Hint: pH is the measurement of acidic or basic property of a solution.
pH of a solution is the negative logarithm of \[{H^ + }\] ion concentration of the solution.
\[pH + pOH = 14\]

Complete step by step answer:
pH is a measure of acidic or basic characteristic of a solution. $pH$ of a solution is defined as the negative logarithm of \[{H^ + }\] ion concentration of the solution.
The aqueous solution of \[KOH\] gives rise to two ions i.e., \[{K^ + }\] and \[O{H^ - }\].
\[KOH \rightleftharpoons {K^ + } + O{H^ - }\]
Since, the concentration of KOH is \[{10^{ - 4}}M\], the concentration of \[{K^ + }\] is \[{10^{ - 4}}M\]and concentration of \[O{H^ - }\] is also \[{10^{ - 4}}M\].
We know that the product of concentration of \[{H^ + }\] and \[O{H^ - }\] is always equal to \[{10^{ - 14}}\] at room temperature.
Or, \[[{H^ + }][O{H^ - }] = {10^{ - 14}}\]
\[[{H^ + }]\] is the concentration of \[{H^ + }\] ion and \[[O{H^ - }]\] is the concentration of \[O{H^ - }\] ion.
Now, \[[{H^ + }] = \dfrac{{{{10}^{ - 14}}}}{{[O{H^ - }]}} = \dfrac{{{{10}^{ - 14}}}}{{{{10}^{ - 4}}}} = {10^{ - 10}}\]
\[pH = - \log [{H^ + }] = - \log ({10^{ - 10}}) = 10\]
Alternatively, we know that, \[pH + pOH = 14\]
Here, concentration of \[O{H^ - }\] ion =\[[O{H^ - }]\]=\[{10^{ - 4}}M\]
So, \[pOH = - \log [O{H^ - }] = - \log ({10^{ - 4}}) = 4\]
\[ \Rightarrow pH = 14 - pOH = 14 - 4 = 10\]
pH of \[KOH\] is \[10\] which implies that \[KOH\] has basic property.

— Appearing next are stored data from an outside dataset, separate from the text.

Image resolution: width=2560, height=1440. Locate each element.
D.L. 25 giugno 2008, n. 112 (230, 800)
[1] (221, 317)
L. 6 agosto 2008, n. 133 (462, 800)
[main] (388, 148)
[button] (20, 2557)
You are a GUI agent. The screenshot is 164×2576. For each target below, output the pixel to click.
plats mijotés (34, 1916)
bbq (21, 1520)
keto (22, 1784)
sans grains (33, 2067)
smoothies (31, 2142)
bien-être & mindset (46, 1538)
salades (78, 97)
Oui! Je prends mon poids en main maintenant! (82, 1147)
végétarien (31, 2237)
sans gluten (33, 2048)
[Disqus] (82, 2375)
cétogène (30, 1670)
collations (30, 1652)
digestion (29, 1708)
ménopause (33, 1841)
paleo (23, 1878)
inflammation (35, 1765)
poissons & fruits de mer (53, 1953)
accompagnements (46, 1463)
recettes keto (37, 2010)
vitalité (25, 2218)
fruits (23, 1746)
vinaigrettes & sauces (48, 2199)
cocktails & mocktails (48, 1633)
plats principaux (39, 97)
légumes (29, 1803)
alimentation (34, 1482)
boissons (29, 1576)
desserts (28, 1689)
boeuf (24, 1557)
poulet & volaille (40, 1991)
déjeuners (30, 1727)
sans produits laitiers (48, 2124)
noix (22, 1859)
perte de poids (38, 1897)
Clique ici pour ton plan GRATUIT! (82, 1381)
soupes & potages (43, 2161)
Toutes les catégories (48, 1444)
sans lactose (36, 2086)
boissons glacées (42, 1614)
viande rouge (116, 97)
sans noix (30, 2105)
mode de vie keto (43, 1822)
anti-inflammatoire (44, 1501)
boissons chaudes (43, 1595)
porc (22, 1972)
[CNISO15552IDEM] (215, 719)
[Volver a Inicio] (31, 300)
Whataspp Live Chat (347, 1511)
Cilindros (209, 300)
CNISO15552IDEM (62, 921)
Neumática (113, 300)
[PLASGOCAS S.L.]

Hence, the correct answer is (D).

Note:
\[pH\] stands for. The pH value is measured from $0$ to $14$. pH value of pure water at normal temperature is$7$. The pH value less than $7$ denotes the acidic properties of the solution and pH greater than $7$ denotes the basic properties of the solution.